[PR]

 政府は今年度からの3年間を性犯罪・性暴力対策の「集中強化期間」と位置づけ、省庁ごとの課題を達成する時期の目標を今月初めに公表した。

 取り組むべきテーマは多岐にわたる。なかでも子どもたちの性被害の根絶は、社会に課せられた大きな責務だ。

 警察庁によると18年に認知された強制性交事件1307件、強制わいせつ事件5340件のうち、被害者が中学生以下のものがいずれも2割を占めた。各都道府県にあるワンストップ支援センターの活動状況に関する内閣府の調査でも、電話相談の約1割、面談の2割弱が中学生以下からの相談だった。

 子どもの場合、加害者が家族など身近な人で、他人に打ち明けられないまま被害が継続することも多いといわれる。

 性犯罪被害の深刻さに対する認識は深まり、17年に刑法が改正されて刑罰も厳しくなった。それでも不十分との指摘は強いが、子の被害を防ぐ視点から見ると、手当てを急ぐ必要がある事項が山積している。

 そのひとつが、教員や部活動などの指導者による加害への対応だ。
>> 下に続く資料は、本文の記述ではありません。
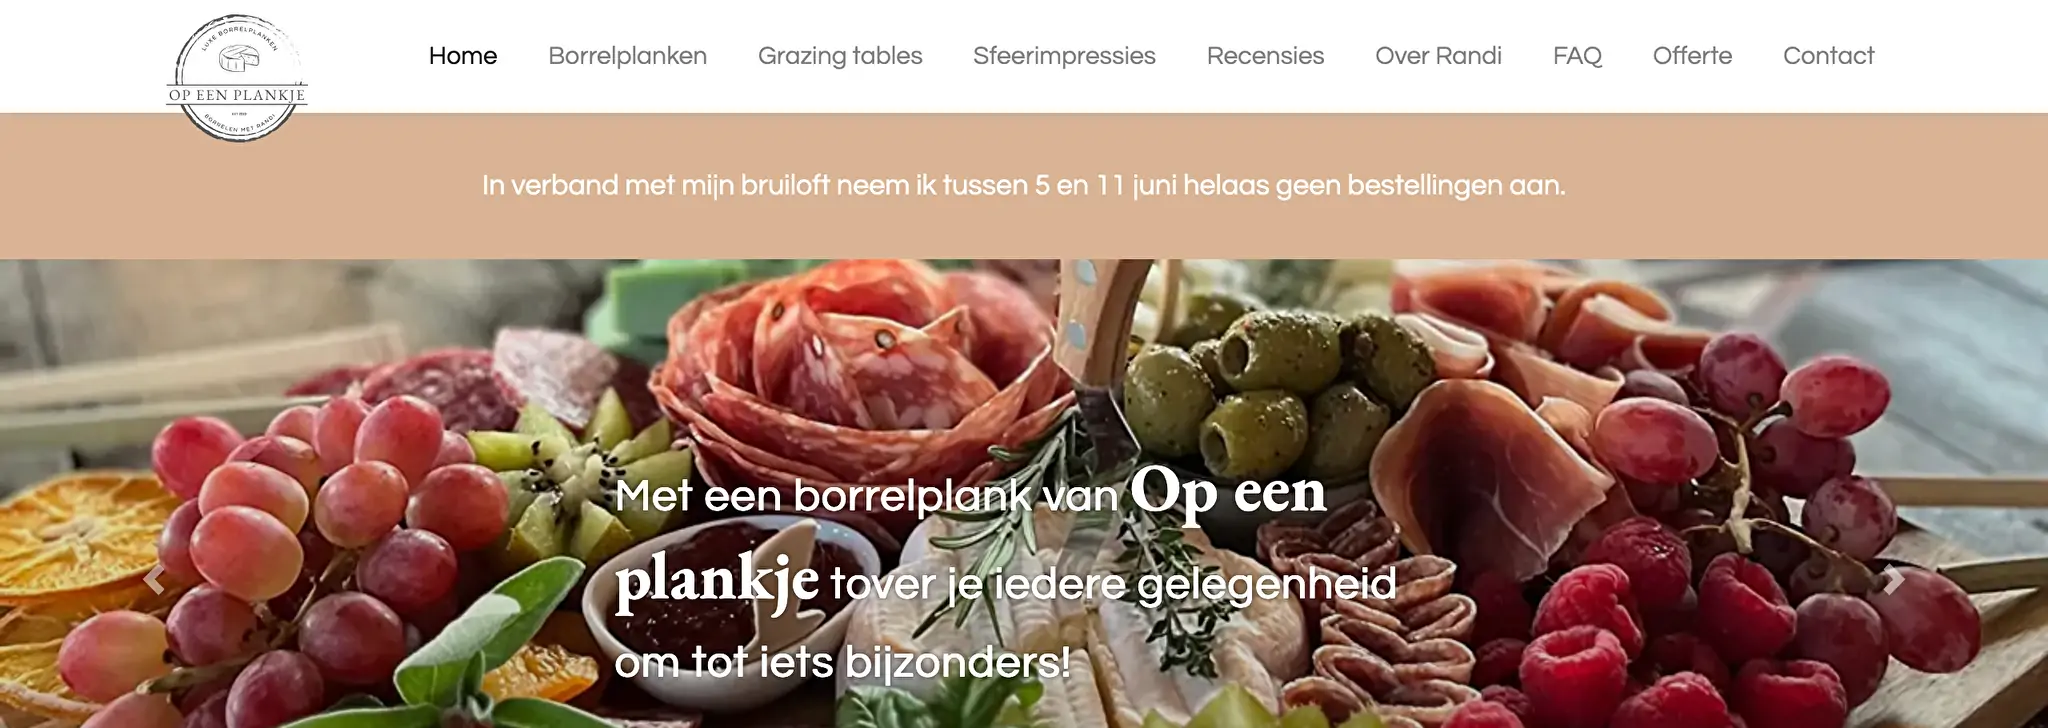This screenshot has width=2048, height=728.
Task: Open the FAQ page
Action: 1577,56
先の改正で、18歳未満を監護する立場にある親などが、その影響力に乗じてわいせつな行為や性交をすれば、暴行や脅迫などがなくても処罰する条文が設けられた。

 だがコーチらはここで定める「監護者」に当たらない。強い立場の者にあらがうのは、とりわけ若年者には難しいことをふまえた検討が必要だろう。

 性行為をするだけで犯罪とされるのは、相手が13歳未満のときだ。外国に比べてこの年齢が低すぎるとして引き上げを求めている人権NGOもある。

 刑事法の問題だけではない。

 学習指導要領は中学の段階でも性交や避妊を扱わないことにしている。これでは被害に遭っても、自分の身に起きたことを十分理解できない恐れがある。人間にとって性とは何か、互いに尊重し合うことがいかに大切かを義務教育の段階から伝え、その一環として被害を受けた場合の対処も教える。そんなふうに見直すべきではないか。

 18年度にわいせつ行為などで処分された教員は282人で、被害者の約半数は自校の児童生徒か卒業生だ。免職後も3年経てば教員免許を再取得でき、他県に移って同様の非違行為をする者もいる。政府は取得条件を厳しくする考えだ。

 職業選択の自由は保障され、罪を犯した者の社会復帰を阻むことはあってはならない。だが被害の重さを考えると、現行制度はいかにも緩い。学校を安全な場所にするため、相応の制約を課すのは当然だろう。